Une ébauche de stratégie de sélection des KRAS
Jacques CADRANEL précise que la Sotorasib et l’Adagrasib sont des inhibiteurs spécifiques et irréversibles d’un sous-type de mutation, la mutation G12C, qui représente 50% des mutations. Ils permettent le blocage de l’interrupteur en position « off ». Ces deux médicaments sont différents mais ont le même mode d’action, sachant que la première étude évoquée ici correspond à la phase 2 des essais avec le Sotorasib, les essais de phase 1 et2 avec l’Adagrasib, n’ayant pas encore été publiées. Jacques CADRANEL relève, que, de manière très claire, ces molécules agissent mieux sur les cancers bronchiques que sur les autres cancers et que cet effet « organe » est mal compris. Il souligne également que les malades ont été très sélectionnés, avec une majorité de femmes, qui représentent une sous-population très particulière. La mutation KRAS serait- elle plus présente chez les femmes ? Et auraient-elles un meilleur pronostic ? La réponse au Sotorasib est marquée par sa durabilité puisqu’à 9 mois 60% des patients sont toujours répondeurs et par sa bonne tolérance avec moins de 6% d’effets indésirables de grade 3. Jacques CADRANEL relève que les sujets PDL1 négatifs répondent mieux, ce qui pourrait permettre d’ébaucher une stratégie de sélection des mutations KRAS vers l’immunothérapie ou le Sotorasib.
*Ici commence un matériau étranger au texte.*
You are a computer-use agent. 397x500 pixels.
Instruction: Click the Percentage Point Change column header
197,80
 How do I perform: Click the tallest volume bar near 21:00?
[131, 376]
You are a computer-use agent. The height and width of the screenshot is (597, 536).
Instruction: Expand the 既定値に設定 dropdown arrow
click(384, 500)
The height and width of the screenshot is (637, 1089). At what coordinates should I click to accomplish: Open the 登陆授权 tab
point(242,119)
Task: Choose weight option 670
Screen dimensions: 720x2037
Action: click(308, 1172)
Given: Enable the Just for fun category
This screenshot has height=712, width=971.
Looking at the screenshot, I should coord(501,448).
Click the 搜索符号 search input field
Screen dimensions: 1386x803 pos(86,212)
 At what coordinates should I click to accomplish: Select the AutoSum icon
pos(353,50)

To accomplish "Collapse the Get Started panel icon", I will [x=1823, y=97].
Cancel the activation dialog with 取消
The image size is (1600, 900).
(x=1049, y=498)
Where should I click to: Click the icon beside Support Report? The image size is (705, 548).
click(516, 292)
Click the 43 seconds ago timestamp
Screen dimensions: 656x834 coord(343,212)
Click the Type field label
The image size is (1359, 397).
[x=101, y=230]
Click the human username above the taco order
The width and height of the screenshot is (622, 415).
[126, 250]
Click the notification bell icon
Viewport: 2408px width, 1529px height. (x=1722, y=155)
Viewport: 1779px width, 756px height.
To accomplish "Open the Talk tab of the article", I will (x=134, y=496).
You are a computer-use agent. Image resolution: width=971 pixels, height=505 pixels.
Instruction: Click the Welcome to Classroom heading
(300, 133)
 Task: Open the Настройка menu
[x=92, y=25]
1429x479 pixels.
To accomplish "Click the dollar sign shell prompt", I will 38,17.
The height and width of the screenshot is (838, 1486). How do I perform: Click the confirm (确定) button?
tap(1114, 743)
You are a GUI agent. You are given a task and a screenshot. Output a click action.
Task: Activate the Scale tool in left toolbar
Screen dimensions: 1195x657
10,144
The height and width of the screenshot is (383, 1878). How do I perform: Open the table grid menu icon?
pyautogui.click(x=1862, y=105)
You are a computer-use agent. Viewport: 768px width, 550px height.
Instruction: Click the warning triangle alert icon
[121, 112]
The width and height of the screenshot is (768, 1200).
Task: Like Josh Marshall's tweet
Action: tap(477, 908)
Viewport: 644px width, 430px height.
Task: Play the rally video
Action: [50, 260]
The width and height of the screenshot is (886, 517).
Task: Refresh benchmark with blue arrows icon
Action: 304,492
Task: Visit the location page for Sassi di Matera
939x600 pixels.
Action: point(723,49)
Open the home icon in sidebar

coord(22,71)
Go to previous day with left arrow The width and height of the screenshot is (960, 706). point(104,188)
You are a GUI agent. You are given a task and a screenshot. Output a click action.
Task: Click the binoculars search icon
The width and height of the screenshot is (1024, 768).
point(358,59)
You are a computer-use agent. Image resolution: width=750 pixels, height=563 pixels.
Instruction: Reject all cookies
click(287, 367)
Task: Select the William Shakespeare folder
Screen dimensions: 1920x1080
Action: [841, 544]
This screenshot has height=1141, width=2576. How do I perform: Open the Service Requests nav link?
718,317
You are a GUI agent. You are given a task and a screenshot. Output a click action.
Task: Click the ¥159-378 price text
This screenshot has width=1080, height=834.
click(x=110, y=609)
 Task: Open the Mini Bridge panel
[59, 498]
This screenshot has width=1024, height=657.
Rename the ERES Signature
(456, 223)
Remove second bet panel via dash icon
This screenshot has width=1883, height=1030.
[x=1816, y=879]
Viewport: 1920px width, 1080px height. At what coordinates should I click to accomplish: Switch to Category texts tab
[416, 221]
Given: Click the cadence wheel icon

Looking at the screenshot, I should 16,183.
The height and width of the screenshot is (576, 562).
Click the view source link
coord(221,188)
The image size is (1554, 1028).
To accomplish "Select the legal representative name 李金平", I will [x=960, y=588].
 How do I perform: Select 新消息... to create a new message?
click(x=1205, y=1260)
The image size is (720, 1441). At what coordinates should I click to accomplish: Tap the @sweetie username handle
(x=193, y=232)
Quid des mécanismes de résistance
Jacques CADRANEL explique qu’en cas de progression après un traitement par Adagrasib et re-biopsie, on est capable d’identifier un mécanisme de résistance dans environ 50% des cas. Plusieurs mécanismes de résistance seraient associés. La très grande majorité des malades qui résistent au traitement ont une mutation KRAS supplémentaire, c’est-à-dire pas uniquement sur l’exon 2. On observe également parfois une amplification de la mutation, en particulier le G12C. Jacque CADRANEL observe que l’on voit des réarrangements apparaitre, avec une transformation en carcinome épidermoïde. Donc soit la voie est bloquée, soit il y a un by-pass avec une autre voie (MET ou RET), soit un autre type cytologique apparait.
En conclusion, d’autres essais thérapeutiques sont nécessaires pour élaborer précisément une stratégie de prise ne charge des cancers bronchiques avec mutations KRAS et pour préciser le ou les mécanismes de résistance au traitement.